Decide whether each statement agrees with the forum thread on starting a blog below. Answer yes or no and quote the words from the thread that decide it.
1. jambo plans to begin with a church blog.
2. JonathanHunt used blogspot before moving to WordPress.
3. Backwoods Presbyterian blogs more now than before switching to WordPress.

* TEXT EXCERPT
╭──

# Calling all bloggers



## jambo (Nov 22, 2009)

I am thinking of starting up my own blog. I would be a complete novice at this sort of thing and would welcome the advice any seasoned blogger would give to a beginner.

It would be my own blogg rather than a church blog although that may follow at a future date.


----------



## Michael (Nov 22, 2009)

Wordpress is the way to go. It's great for a free blog but the options get even better if you have your own domain and integrate it (very simple to do). The interface on the back end is very user friendly and the widgets/features are as well.


----------



## calvinich (Nov 22, 2009)

I just want to second Michael Turner about Wordpress. Generally, it does not make sense to use anything else.


----------



## LeeJUk (Nov 22, 2009)

I agree with ^^
Wordpress all the way


----------



## JonathanHunt (Nov 22, 2009)

I third wordpress. I used to use blogspot but now I have about 7 wordpress blogs running.


----------



## rrfranks (Nov 22, 2009)

Personally I use Blogger. Is Wordpress better?


----------



## Backwoods Presbyterian (Nov 22, 2009)

Switched from blogger to Wordpress about 18 months ago. Love wordpress. Though I do not blog near as much as I used to...


----------



## nwbingham (Nov 23, 2009)

╰──

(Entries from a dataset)

╭──

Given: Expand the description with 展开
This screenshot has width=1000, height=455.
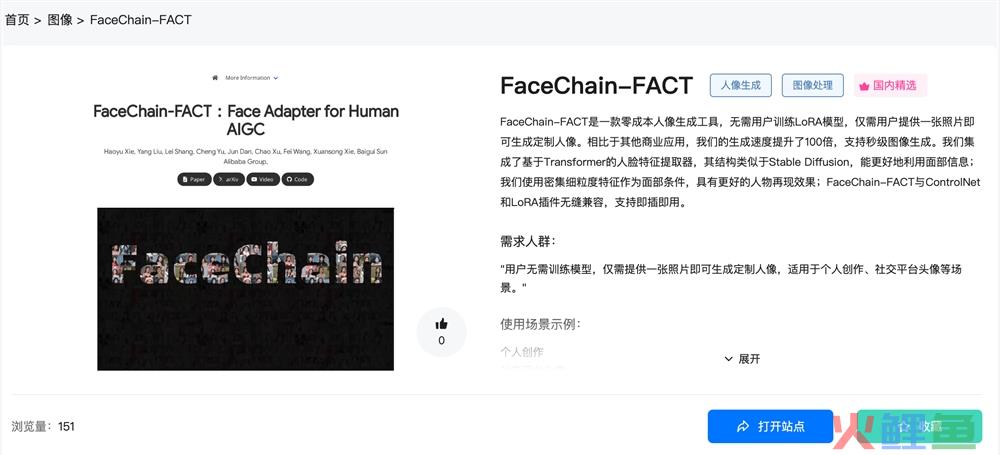Looking at the screenshot, I should point(743,359).
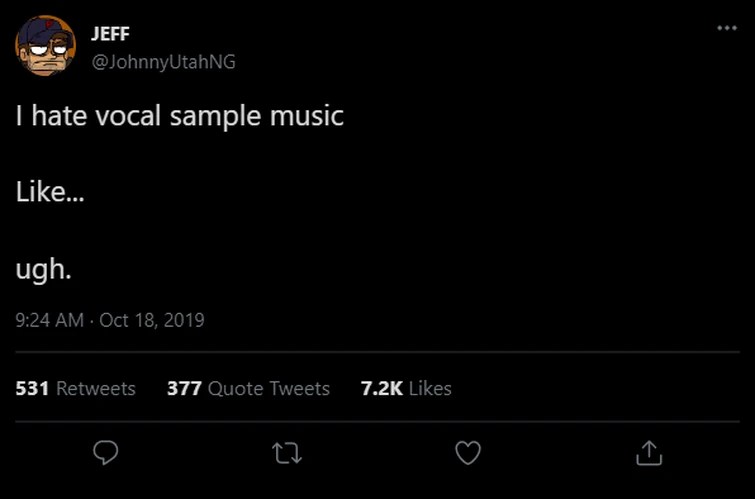
Task: Click the "ugh." line of the tweet
Action: point(43,270)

╰──

* SOLVED EXERCISE
1. No: "It would be my own blogg rather than a church blog although that may follow at a future date."
2. Yes: "I used to use blogspot but now I have about 7 wordpress blogs running."
3. No: "Though I do not blog near as much as I used to..."